My sister just had Genie installed. Is the HR34 receiver capable of RF remote? The installer said no and I didn't see the RF option in the Remote setup area. The remote that came with the HR34 was an RC65X and I see that there is an RC65RX remote available. She has an RC64R remote which was used with the old receiver.


----------



## RAD (Aug 5, 2002)

Yes the HR34 will work in RF mode, the setting is under the advanced tab in the remote setup.


----------



## veryoldschool (Dec 10, 2006)

Yes The HR34 works in RF mode.


----------



## dd5087 (Jul 25, 2007)

RAD said:


> Yes the HR34 will work in RF mode, the setting is under the advanced tab in the remote setup.


Thanks for the quick reply. Will it work with the RC64R remote or does she need the RC65RX remote?


----------



## veryoldschool (Dec 10, 2006)

dd5087 said:


> Thanks for the quick reply. Will it work with the RC64R remote or does she need the RC65RX remote?


the R means it will work


----------



## RAD (Aug 5, 2002)

Yep on the R, the X means that it's a two way remote where the HR34 and HR24 can talk to it for programming TV, AV1 and AV2 settings without the user having to enter a bunch of codes.


----------



## Edmund (Apr 17, 2003)

RAD said:


> Yep on the R, the X means that it's a two way remote where the HR34 and HR24 can talk to it for programming TV, AV1 and AV2 settings without the user having to enter a bunch of codes.


When it enters the codes, its not just taking your place in entering codes that already in the remote, but it actually enters codes the remote didn't have before. These upgrade codes aren't permanent, one reset of the remote and they are gone. Directv never has to replace remote for sake upgrading the library like in the past.


----------



## dd5087 (Jul 25, 2007)

"Edmund" said:


> When it enters the codes, its not just taking your place in entering codes that already in the remote, but it actually enters codes the remote didn't have before. These uprade codes aren't permanent, one reset of the remote and they are gone. Directv never has to replace remote for sake upgrading the library like in the past.
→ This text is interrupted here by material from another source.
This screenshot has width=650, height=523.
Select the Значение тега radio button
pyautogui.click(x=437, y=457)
Always thought those codes were in the receiver. Learn something new every day. Thanks.


----------



## dd5087 (Jul 25, 2007)

"Edmund" said:


> When it enters the codes, its not just taking your place in entering codes that already in the remote, but it actually enters codes the remote didn't have before. These upgrade codes aren't permanent, one reset of the remote and they are gone. Directv never has to replace remote for sake upgrading the library like in the past.


Just thought of another question. Is this only applicable with the HR34 & HR24 receivers or all HR receivers?


----------



## Edmund (Apr 17, 2003)

dd5087 said:


> Just thought of another question. Is this only applicable with the HR34 & HR24 receivers or all HR receivers?
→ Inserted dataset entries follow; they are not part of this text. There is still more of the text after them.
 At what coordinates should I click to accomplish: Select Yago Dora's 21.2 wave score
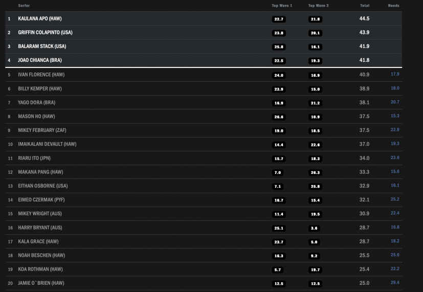[315, 103]
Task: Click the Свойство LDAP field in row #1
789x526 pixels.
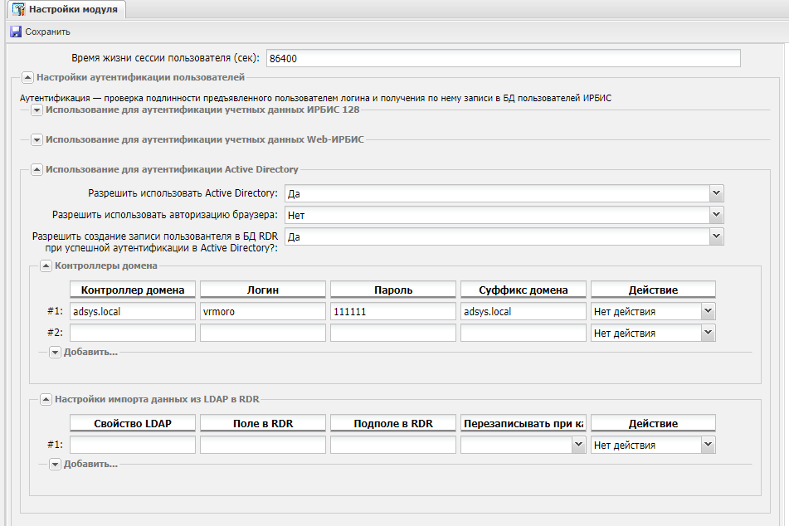Action: click(x=132, y=446)
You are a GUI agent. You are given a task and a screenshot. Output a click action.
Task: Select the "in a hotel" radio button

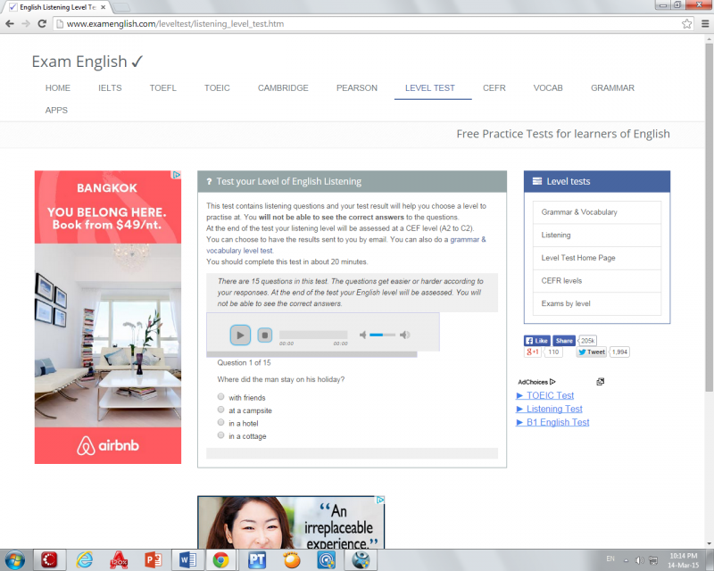(x=220, y=423)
Just those in Hr series. Older Hd dvrs only list the codes, if they are in you remote, it will accept them via you entering them.

Also it has to be x series remote too, either rc65x, rc65rx, or rc65rbx.


----------



## PHL (Jul 15, 2004)

I just got an HR34 a few days ago and I was pretty disappointed that it did not come with an RF remote. All my other HR's came with RF standard. The HR34 is DirecTV's flagship receiver, and they opted to save a few pennies on the included remote.

Any chance the D* will send me an RF remote if I complain about the install?


----------



## RunnerFL (Jan 5, 2006)

PHL said:


> Any chance the D* will send me an RF remote if I complain about the install?


The only way to know the answer to that is for you to call and ask.


----------



## RAD (Aug 5, 2002)

PHL said:


> I just got an HR34 a few days ago and I was pretty disappointed that it did not come with an RF remote. All my other HR's came with RF standard. The HR34 is DirecTV's flagship receiver, and they opted to save a few pennies on the included remote.
> 
> Any chance the D* will send me an RF remote if I complain about the install?


My understanding is that it's up to the installer if the location of a HD STB requires a RF remove vs. the IR model, with IR being the default to be handed out. As the other responded said all you can do is call and see what you can get.


----------



## joed32 (Jul 27, 2006)

If they won't give you one just check Google, they go for anywhere between $15 and $25.


----------



## PHL (Jul 15, 2004)

Thanks for the replies, everyone. I'm not going to deal with CS, because it's probably more trouble than it's worth. Besides, it might cause some grief for the installer, who did nothing wrong. I ordered one off ebay for $7.00 shipped.


----------